> [Reading text]:
######

There wasn’t much leg room in that Radio Flyer wagon.
Our sons — two years apart but squashed together inside its fading wooden rails — always fidgeted until the black wheels started rumbling over the uneven WPA-era sidewalks running through Prairieton. The boys knew we were headed to Jerry’s Bakery for a doughnut and a Sprite, and then to the park.
As we spun them on the wobbly merry-go-round, they’d tilt their heads back, teeth clenched, laughing hysterically as they kept a white-knuckled grip on the bars. My wife and I pushed them in the swings so many times we should’ve had Incredible Hulk-sized biceps. After an hour, the kids were covered in sand, sweat and smiles. Exhausted as they (and their parents) were, we invariably had to load them back into the wagon, against their will, for the short ride home.
They grew up in a good place, a couple houses down from that park — the smallest of all Vigo County Parks and Recreation Department facilities.
Today, that little oasis — less than 3/4 of an acre — looks better than ever.
In an era when America’s tiniest communities face being reduced to a collection of houses, signs of hope in a small town deserve celebration. That’s precisely what the folks in Prairieton did earlier this month during a reopening ceremony at the George and Ida Smith Park. For nearly a month, folks there watched as the first renovations there in a generation transformed the park. Its last updating came in 1990, about the time we bought that Radio Flyer.

######

Saved data entries
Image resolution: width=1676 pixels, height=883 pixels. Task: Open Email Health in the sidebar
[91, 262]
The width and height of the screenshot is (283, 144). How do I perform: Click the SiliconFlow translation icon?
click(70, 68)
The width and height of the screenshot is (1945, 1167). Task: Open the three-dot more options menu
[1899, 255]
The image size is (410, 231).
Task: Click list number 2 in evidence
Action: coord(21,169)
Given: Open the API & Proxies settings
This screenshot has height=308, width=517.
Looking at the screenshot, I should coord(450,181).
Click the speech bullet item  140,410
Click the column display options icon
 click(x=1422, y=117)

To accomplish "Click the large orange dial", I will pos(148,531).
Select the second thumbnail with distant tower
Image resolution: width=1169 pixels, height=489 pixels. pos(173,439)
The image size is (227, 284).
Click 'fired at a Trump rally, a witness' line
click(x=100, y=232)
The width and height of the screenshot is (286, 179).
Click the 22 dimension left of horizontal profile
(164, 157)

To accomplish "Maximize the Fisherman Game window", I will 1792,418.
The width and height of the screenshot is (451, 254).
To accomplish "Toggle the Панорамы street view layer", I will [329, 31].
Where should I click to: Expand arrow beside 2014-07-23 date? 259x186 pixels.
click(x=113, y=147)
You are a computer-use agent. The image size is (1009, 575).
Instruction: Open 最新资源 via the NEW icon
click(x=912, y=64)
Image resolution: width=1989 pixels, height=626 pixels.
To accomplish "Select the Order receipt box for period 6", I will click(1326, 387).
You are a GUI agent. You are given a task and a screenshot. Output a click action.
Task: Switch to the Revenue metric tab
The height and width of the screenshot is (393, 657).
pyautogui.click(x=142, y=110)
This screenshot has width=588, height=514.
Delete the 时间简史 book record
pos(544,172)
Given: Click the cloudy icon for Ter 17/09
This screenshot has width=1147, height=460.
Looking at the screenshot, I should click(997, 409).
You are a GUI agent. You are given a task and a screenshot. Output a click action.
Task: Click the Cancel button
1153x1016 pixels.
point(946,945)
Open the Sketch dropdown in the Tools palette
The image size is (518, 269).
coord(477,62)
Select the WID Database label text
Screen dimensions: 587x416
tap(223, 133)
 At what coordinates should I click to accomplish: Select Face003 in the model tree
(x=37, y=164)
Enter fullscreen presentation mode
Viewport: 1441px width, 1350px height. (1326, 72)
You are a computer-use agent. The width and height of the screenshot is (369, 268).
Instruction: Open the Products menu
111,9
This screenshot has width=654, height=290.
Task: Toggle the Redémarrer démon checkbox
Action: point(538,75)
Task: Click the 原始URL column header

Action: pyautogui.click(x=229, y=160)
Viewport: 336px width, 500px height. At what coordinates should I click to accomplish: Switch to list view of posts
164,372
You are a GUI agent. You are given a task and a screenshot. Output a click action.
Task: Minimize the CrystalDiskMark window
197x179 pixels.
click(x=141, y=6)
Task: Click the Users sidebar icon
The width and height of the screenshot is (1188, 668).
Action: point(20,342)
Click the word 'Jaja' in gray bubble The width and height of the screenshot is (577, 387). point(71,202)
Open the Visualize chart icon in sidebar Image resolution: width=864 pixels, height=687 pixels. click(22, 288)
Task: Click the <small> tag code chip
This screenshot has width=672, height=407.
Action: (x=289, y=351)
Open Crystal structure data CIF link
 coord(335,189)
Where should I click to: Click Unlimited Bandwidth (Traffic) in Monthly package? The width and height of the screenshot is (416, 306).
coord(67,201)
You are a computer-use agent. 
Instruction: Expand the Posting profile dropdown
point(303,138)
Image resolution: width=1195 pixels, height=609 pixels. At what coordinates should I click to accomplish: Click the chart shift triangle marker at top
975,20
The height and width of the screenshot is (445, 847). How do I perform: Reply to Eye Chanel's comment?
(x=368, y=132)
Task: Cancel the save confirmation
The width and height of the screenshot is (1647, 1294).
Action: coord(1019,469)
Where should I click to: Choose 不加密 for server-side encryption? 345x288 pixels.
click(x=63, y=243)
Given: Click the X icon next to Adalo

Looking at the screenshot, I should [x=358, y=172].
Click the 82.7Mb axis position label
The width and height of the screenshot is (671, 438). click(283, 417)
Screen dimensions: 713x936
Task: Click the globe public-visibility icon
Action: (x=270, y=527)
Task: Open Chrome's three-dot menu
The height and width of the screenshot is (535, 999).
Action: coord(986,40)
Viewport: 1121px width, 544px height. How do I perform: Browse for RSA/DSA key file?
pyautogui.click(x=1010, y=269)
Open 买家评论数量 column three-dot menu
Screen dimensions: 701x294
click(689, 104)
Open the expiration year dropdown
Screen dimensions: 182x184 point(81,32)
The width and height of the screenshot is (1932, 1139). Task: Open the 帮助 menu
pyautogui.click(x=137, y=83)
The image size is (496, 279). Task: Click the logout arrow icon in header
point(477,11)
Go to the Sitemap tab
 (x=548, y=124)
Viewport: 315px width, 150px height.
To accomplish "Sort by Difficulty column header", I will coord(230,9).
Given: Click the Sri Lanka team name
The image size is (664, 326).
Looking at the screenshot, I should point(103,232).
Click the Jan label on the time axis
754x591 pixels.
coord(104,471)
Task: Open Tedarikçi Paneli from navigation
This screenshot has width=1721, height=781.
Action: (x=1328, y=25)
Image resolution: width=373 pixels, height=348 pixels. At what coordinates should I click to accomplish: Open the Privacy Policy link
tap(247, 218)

######

> [Jobs]:
[a] For the Prairieton park column, state whether each statement agrees with the text, answering yes or no and quoting the deciding words: (i) The park is the smallest facility of the Vigo County Parks and Recreation Department; (ii) the park's previous updating took place in 2000; (iii) the two sons were three years apart in age.
[b] Copy out the lines of the listing from the line with "Given: Open the API & Proxies settings" to the line with "I will 1792,418.", including both of those lines.

> [Solution list]:
[a]
(i) Yes: "the smallest of all Vigo County Parks and Recreation Department facilities."
(ii) No: "Its last updating came in 1990"
(iii) No: "two years apart"

[b]
Given: Open the API & Proxies settings
This screenshot has height=308, width=517.
Looking at the screenshot, I should coord(450,181).
Click the speech bullet item  140,410
Click the column display options icon
 click(x=1422, y=117)

To accomplish "Click the large orange dial", I will pos(148,531).
Select the second thumbnail with distant tower
Image resolution: width=1169 pixels, height=489 pixels. pos(173,439)
The image size is (227, 284).
Click 'fired at a Trump rally, a witness' line
click(x=100, y=232)
The width and height of the screenshot is (286, 179).
Click the 22 dimension left of horizontal profile
(164, 157)

To accomplish "Maximize the Fisherman Game window", I will 1792,418.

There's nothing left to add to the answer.